◆ **WHAT THIS TASK INVOLVES**:
Resize everything from the line containing "Where should I" down to the line containing "Action: 83,192", including both of those lines. Repeat only these lines, requests included, and multiply each click coordinate in the answers by 0.7, rounding to whole numbers with halves rounded up. Leave the pictures out.

◆ **EXERCISE MATERIAL**:
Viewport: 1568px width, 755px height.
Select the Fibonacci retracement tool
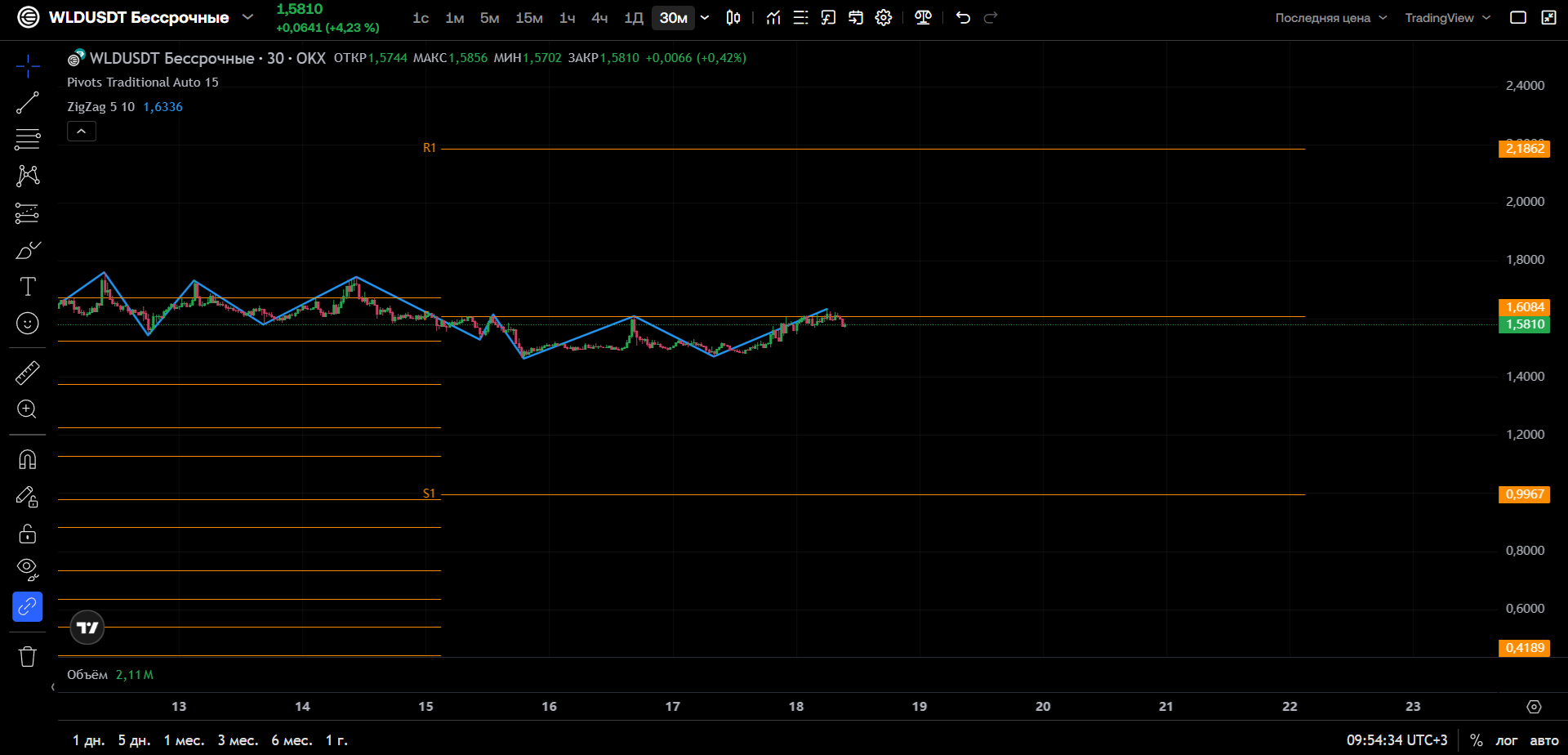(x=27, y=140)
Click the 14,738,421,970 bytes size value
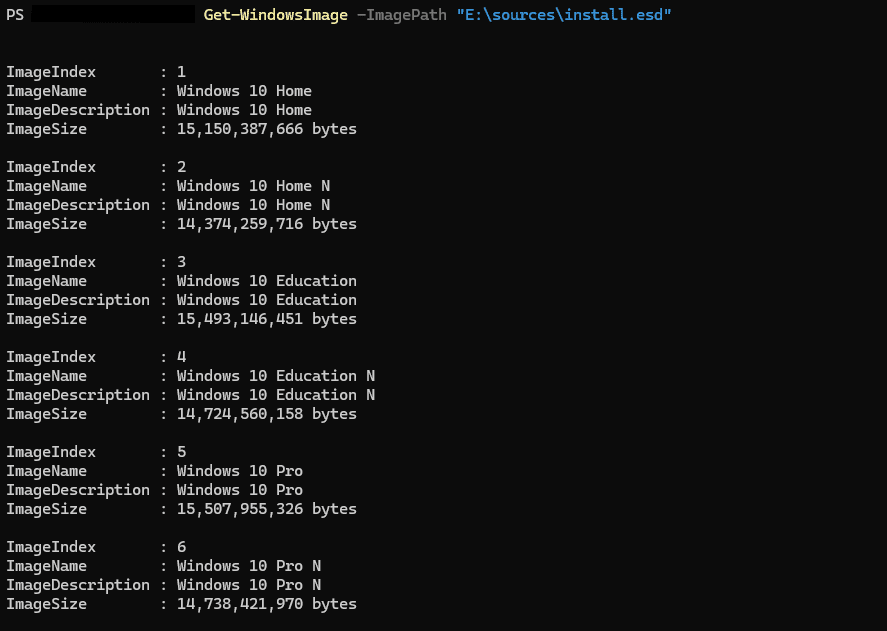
---
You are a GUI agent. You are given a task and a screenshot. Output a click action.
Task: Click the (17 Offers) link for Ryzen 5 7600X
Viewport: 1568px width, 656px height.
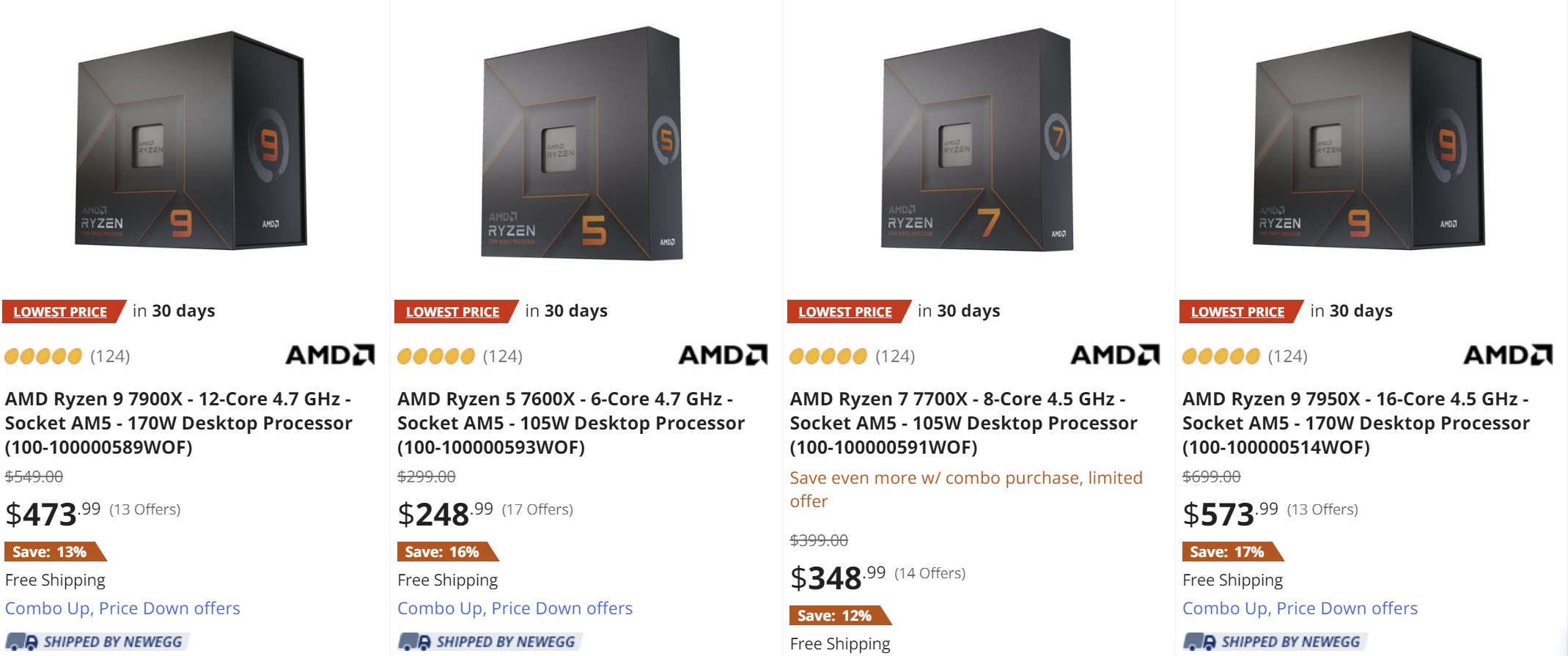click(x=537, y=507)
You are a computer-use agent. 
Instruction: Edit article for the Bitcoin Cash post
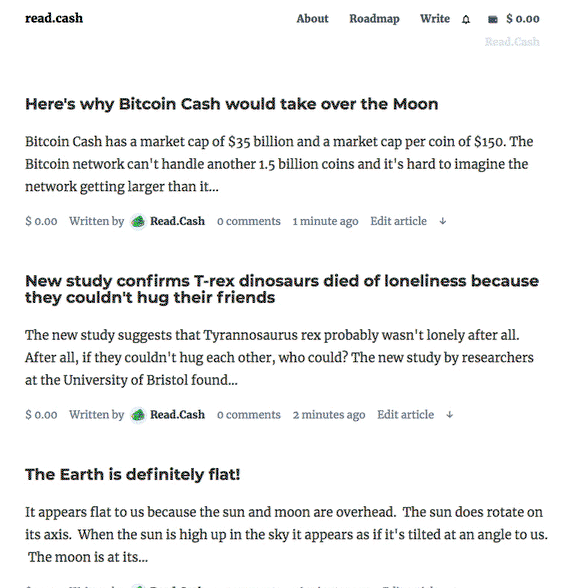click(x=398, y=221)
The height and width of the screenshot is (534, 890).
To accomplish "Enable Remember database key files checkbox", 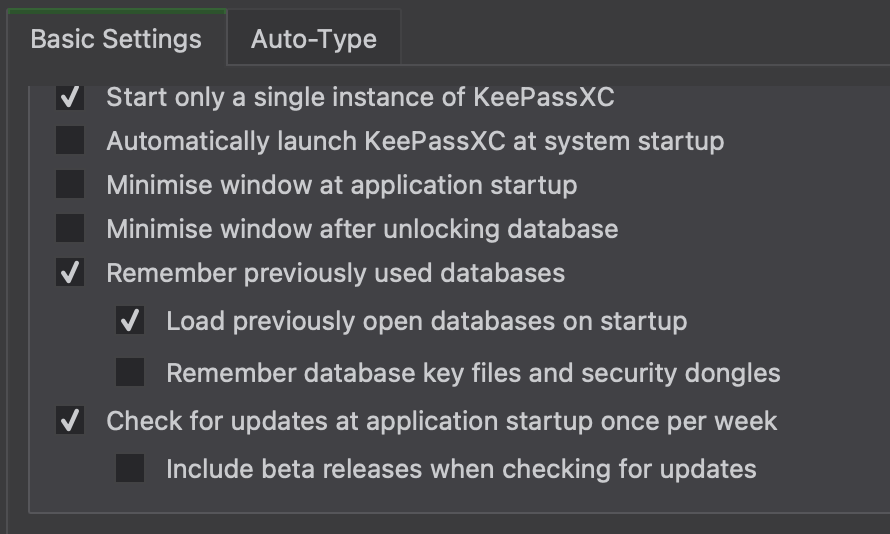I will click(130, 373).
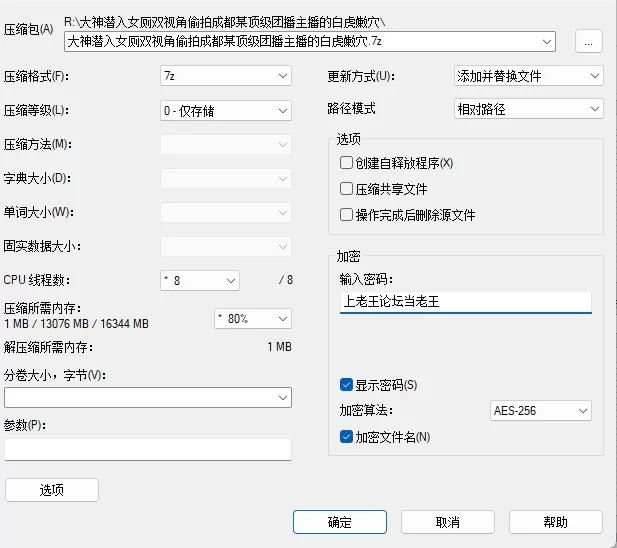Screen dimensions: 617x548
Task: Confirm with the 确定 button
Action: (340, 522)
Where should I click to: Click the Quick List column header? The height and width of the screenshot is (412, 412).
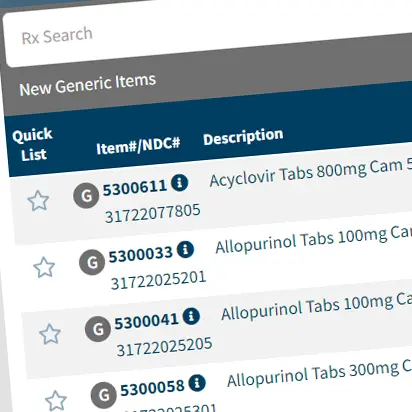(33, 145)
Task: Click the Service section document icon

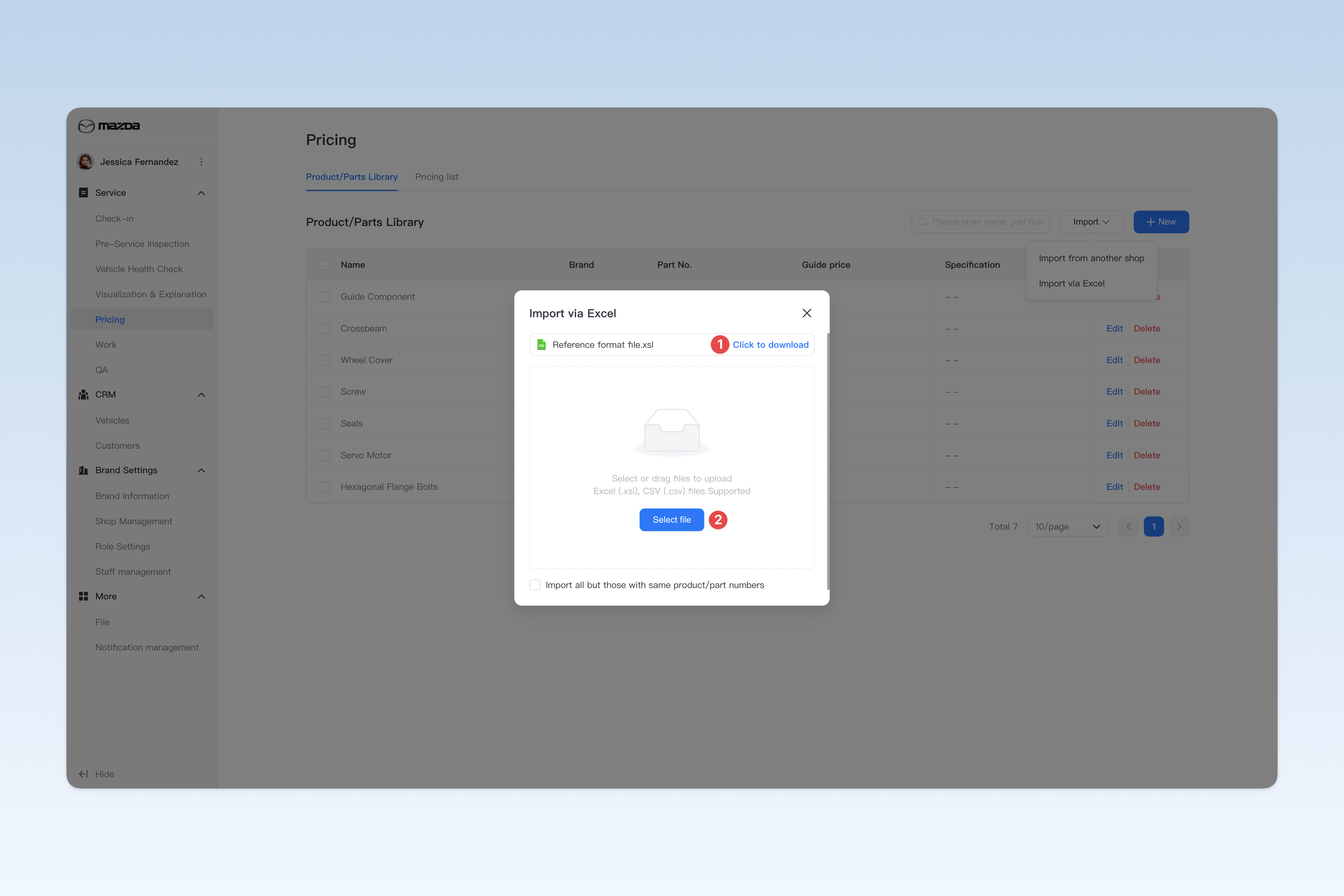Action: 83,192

◆ **ANSWER**:
Where should I click to: Click the Quick List column header? The height and width of the screenshot is (412, 412).
(23, 102)
Task: Click the Service section document icon

Action: 58,134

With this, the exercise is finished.